Israeli President Isaac Herzog meeting in Jerusalem with US Vice President JD VAnce.
Reuters
Trump requests a pardon for the “formidable and decisive” Netanyahu, with whom he has been able to reach a peace “pursued for at least 3,000 years.” Interpelling Herzog, he demands that he release the prime minister from the charges against him – in proceedings yet to be judged – and end the “legal war”.
Herzog has refrained from taking a position, stressing in a statement that the pardon request must be handled through “the corresponding legal channels”. He Canal 12 reported last month that there have been talks for Netanyahu’s wife, Sara, to introduce this measure.
Fraud and bribery
Netanyahu charges with three court cases since 2019known as the cases 1000, 2000 y 4000. In the first he is accused of receive luxury gifts —cigars, champagne and jewelry for his wife, essentially—from billionaire businessmen like Arnon Milchan and James Packer. The suspicion is that they were made in exchange for political favors.
“Cigars and a little champagne, who the hell cares?” Trump asked last October from the state of the Israeli Parliament.

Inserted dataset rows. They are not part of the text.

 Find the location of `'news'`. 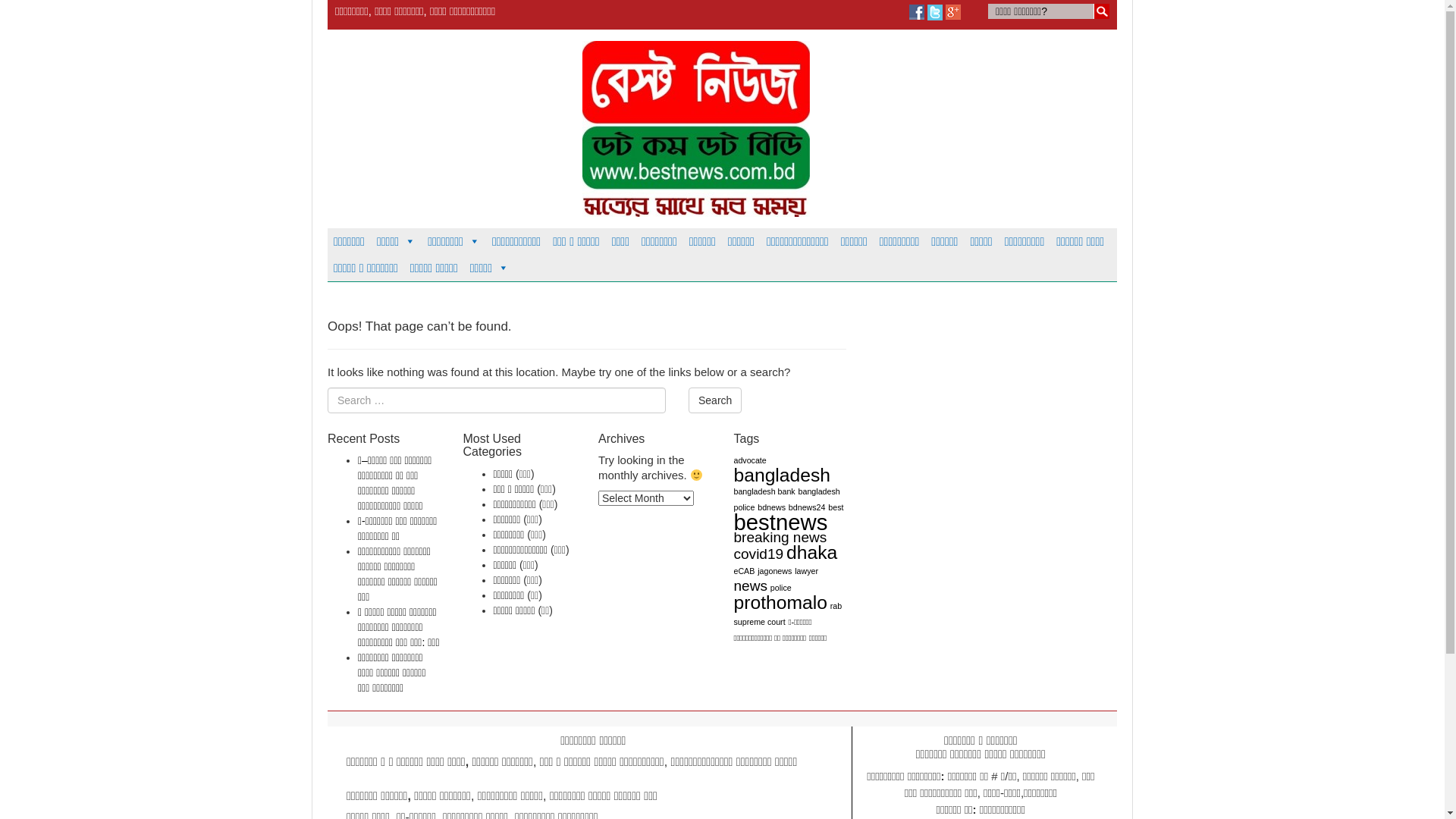

'news' is located at coordinates (750, 585).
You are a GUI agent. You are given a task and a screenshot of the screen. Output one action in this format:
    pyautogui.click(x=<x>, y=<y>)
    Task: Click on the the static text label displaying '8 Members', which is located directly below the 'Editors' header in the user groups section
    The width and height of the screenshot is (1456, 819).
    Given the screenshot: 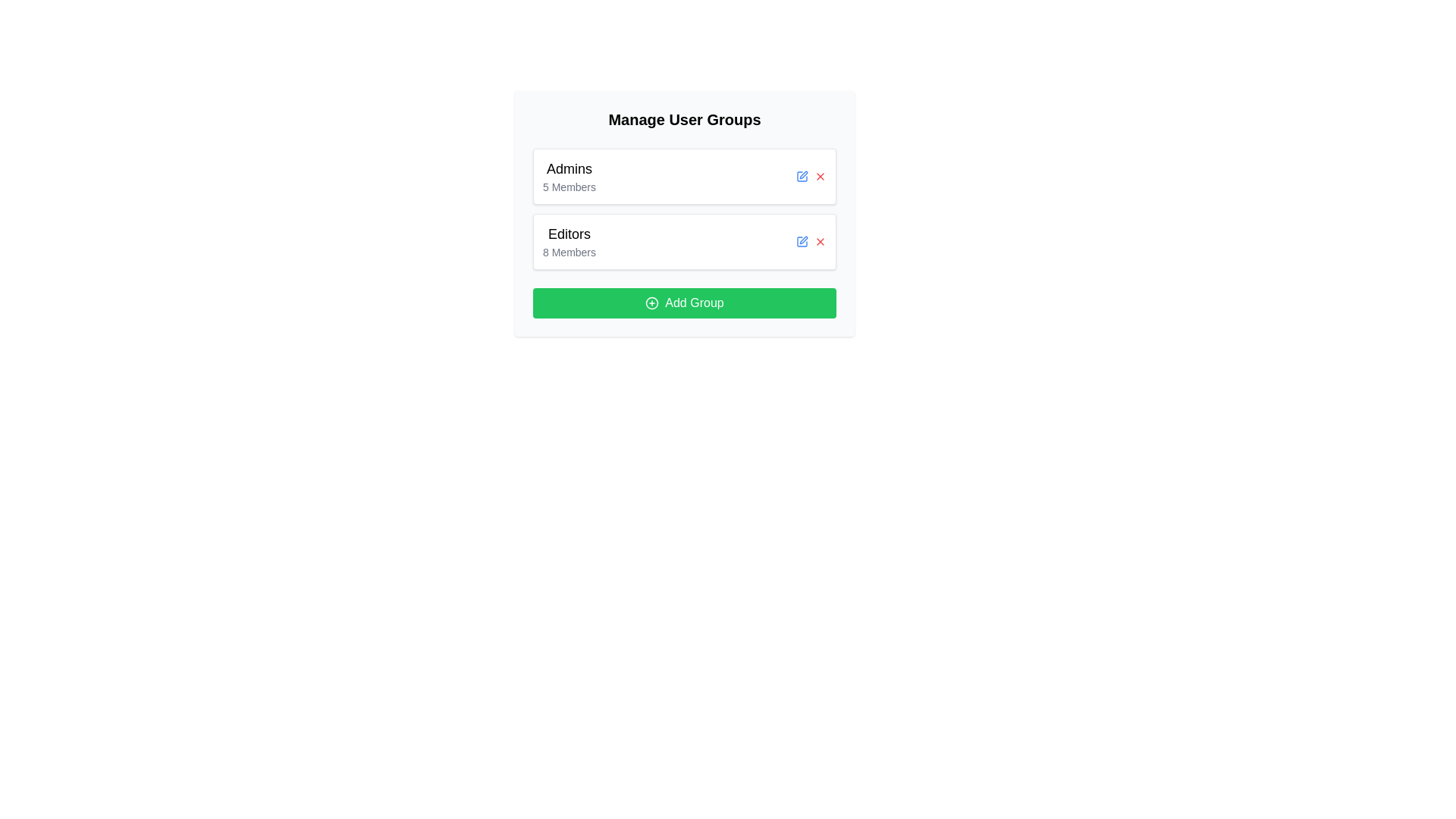 What is the action you would take?
    pyautogui.click(x=569, y=251)
    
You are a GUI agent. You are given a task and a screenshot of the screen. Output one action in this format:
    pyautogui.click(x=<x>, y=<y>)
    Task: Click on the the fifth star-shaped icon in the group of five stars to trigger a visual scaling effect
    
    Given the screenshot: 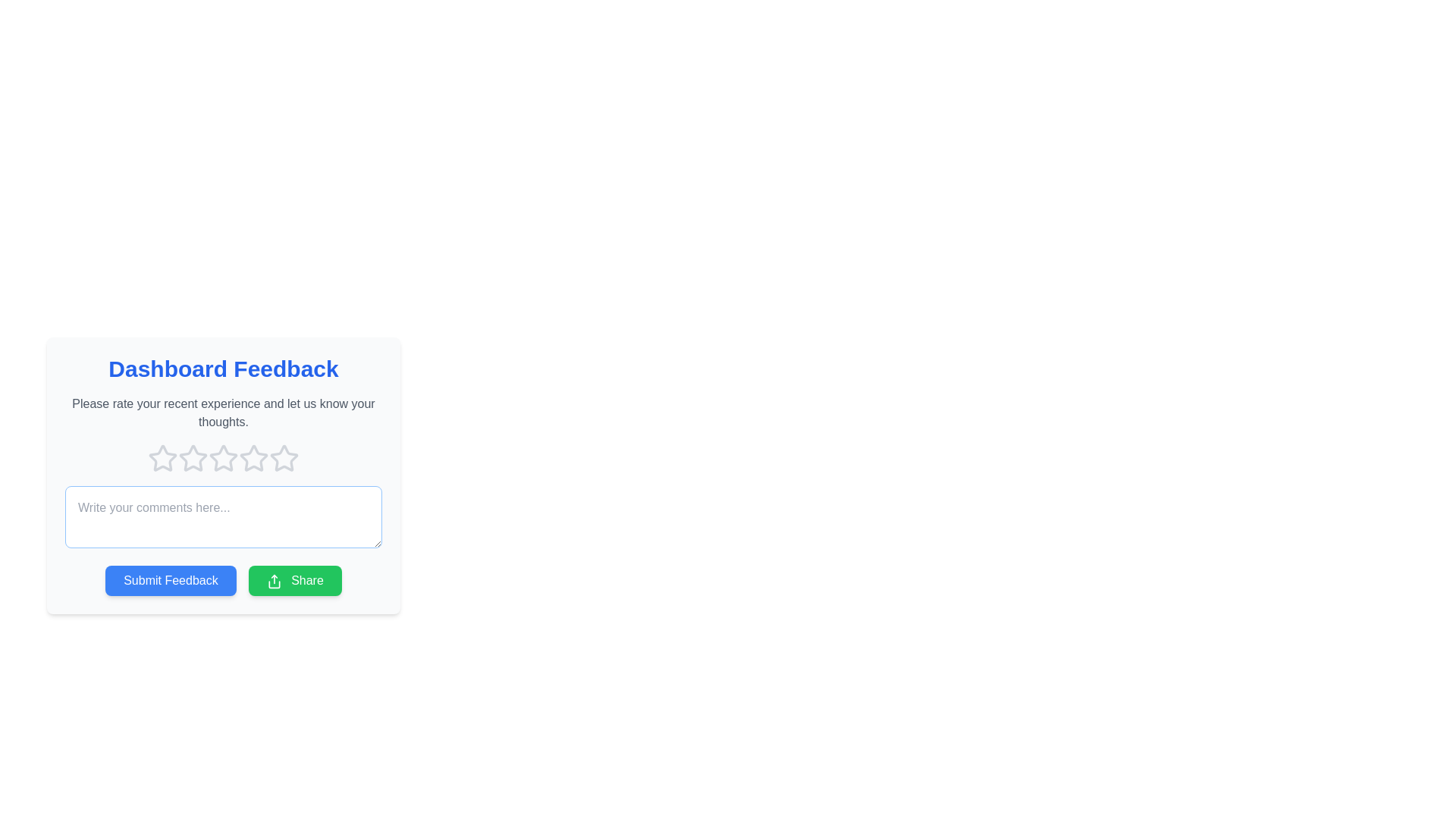 What is the action you would take?
    pyautogui.click(x=284, y=458)
    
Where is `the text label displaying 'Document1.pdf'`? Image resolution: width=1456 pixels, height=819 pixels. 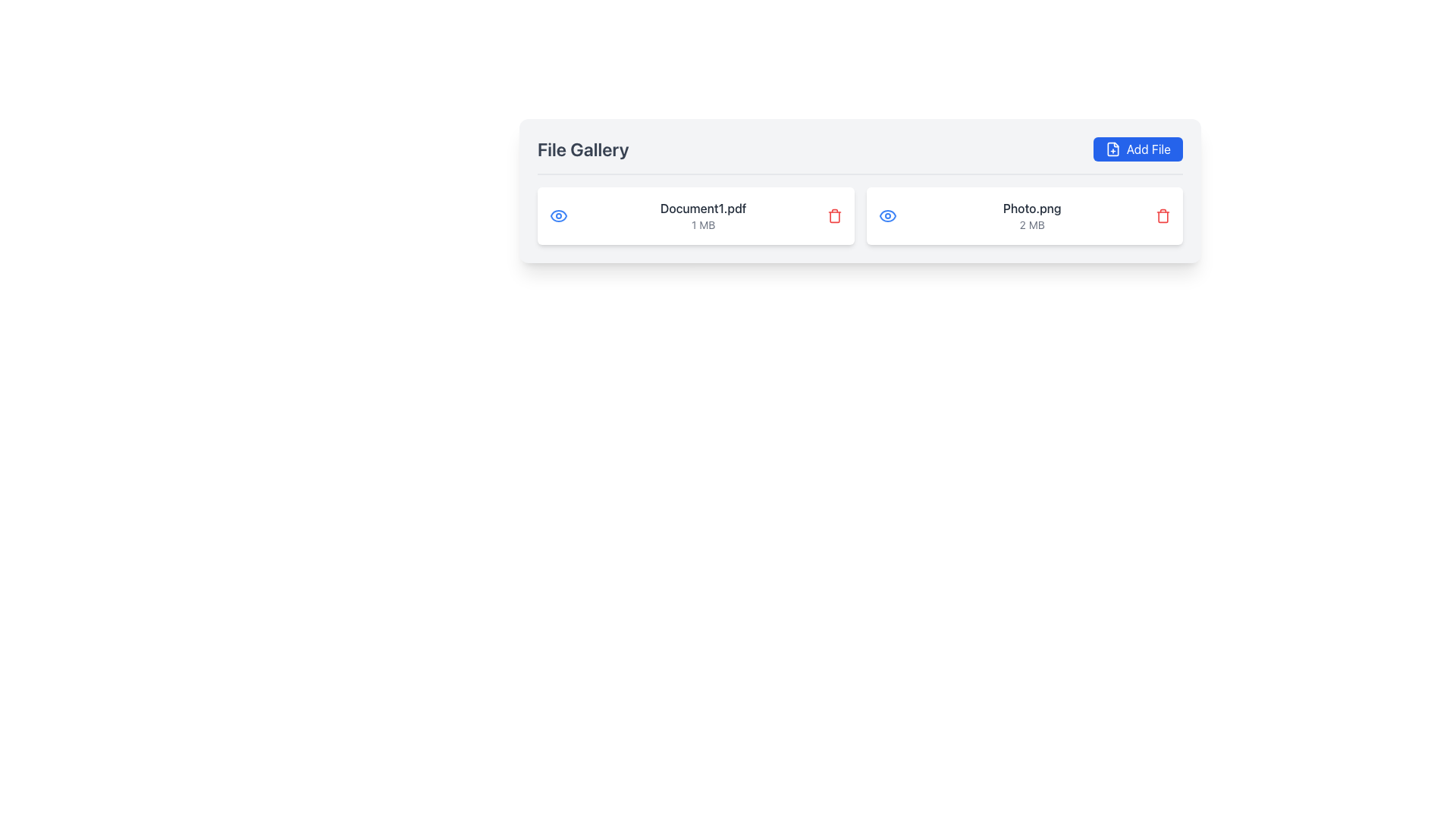 the text label displaying 'Document1.pdf' is located at coordinates (702, 208).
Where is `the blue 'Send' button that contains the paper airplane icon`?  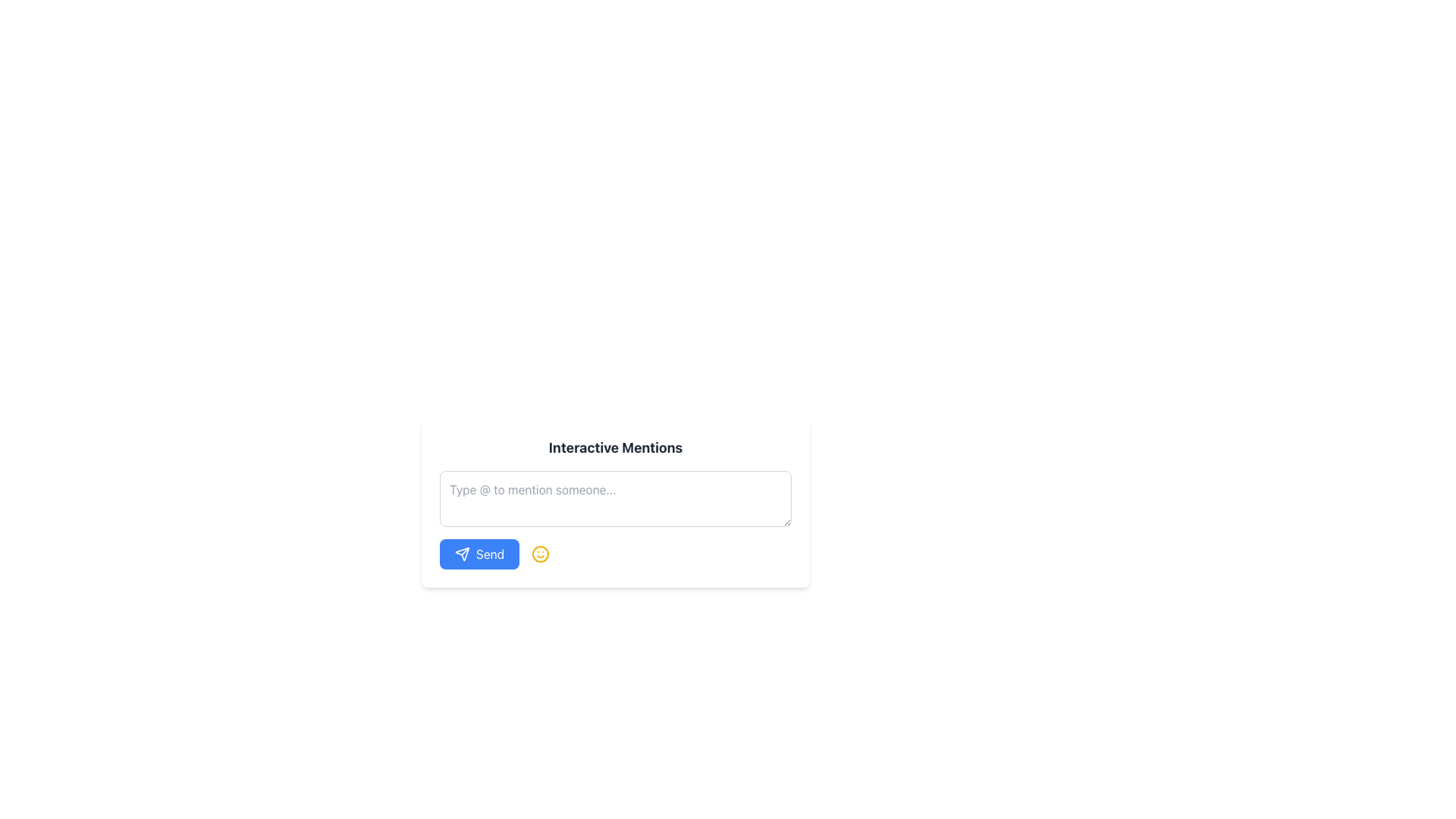
the blue 'Send' button that contains the paper airplane icon is located at coordinates (461, 554).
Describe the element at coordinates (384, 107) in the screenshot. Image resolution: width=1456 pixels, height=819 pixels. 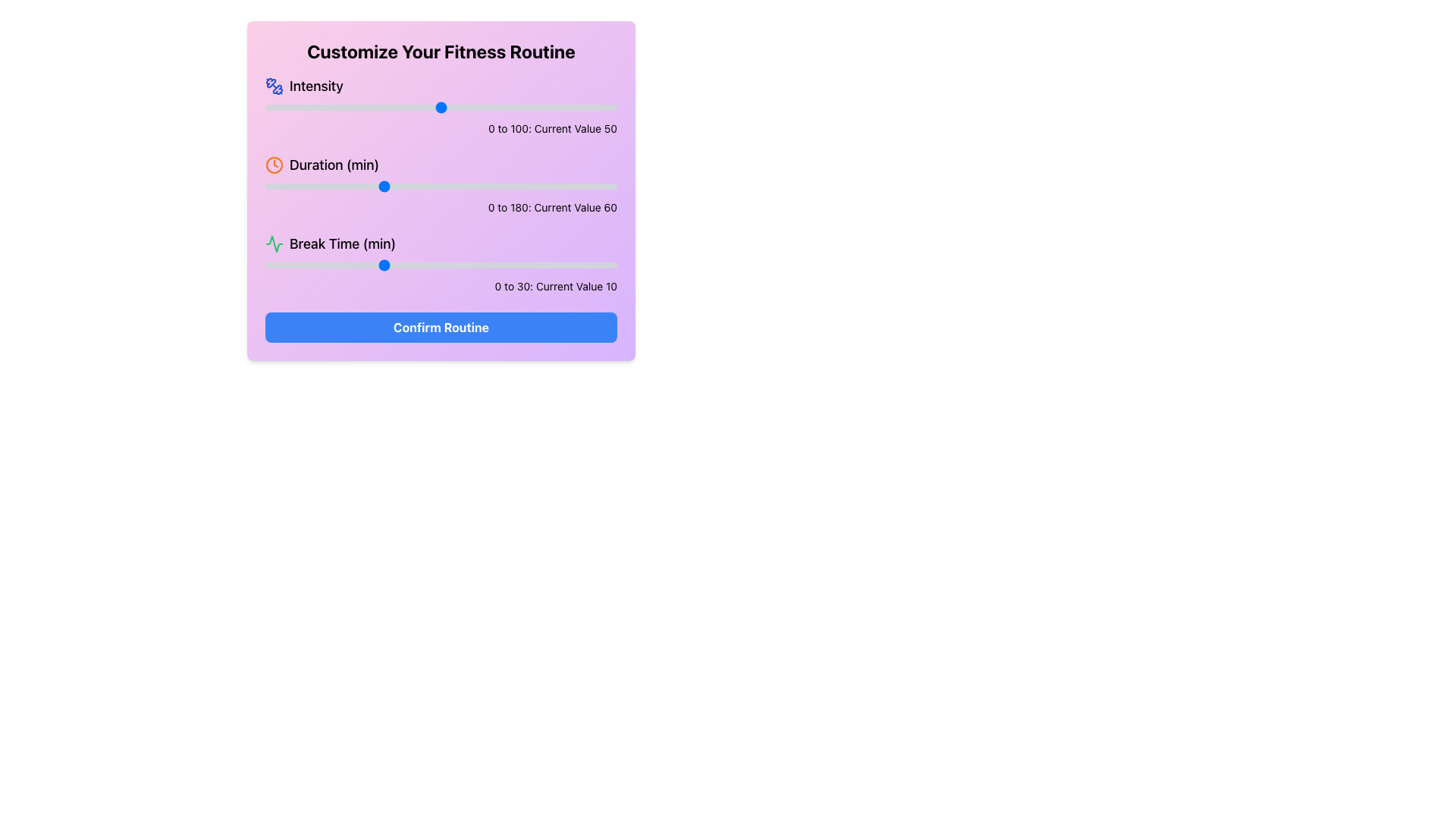
I see `the intensity slider` at that location.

He 2000 investigates an agreement with the owner of the newspaper Yedioth AhronothArnon Mozes, to support him from his meansoffering in exchange laws that limit competition from the rival newspaper Israel Hayom.
The most serious is the 4000. Netanyahu, during his tenure as Minister of Communications and then as Prime Minister, allegedly promoted regulations that favored the company Bezeq—controlled by Shaul Elovitch— in exchange for a more than kind editorial line for him and his wife on the news site Wallaproperty of the businessman.
In this process the charges include, in addition to fraud and breach of trust, bribery.
What Trump is asking is for a clean slate with Netanyahu even if it is proven that he has favored private interests with an estimated value of around 1.8 billion shekels – about 450 million euros – in profits for the Bezeq company.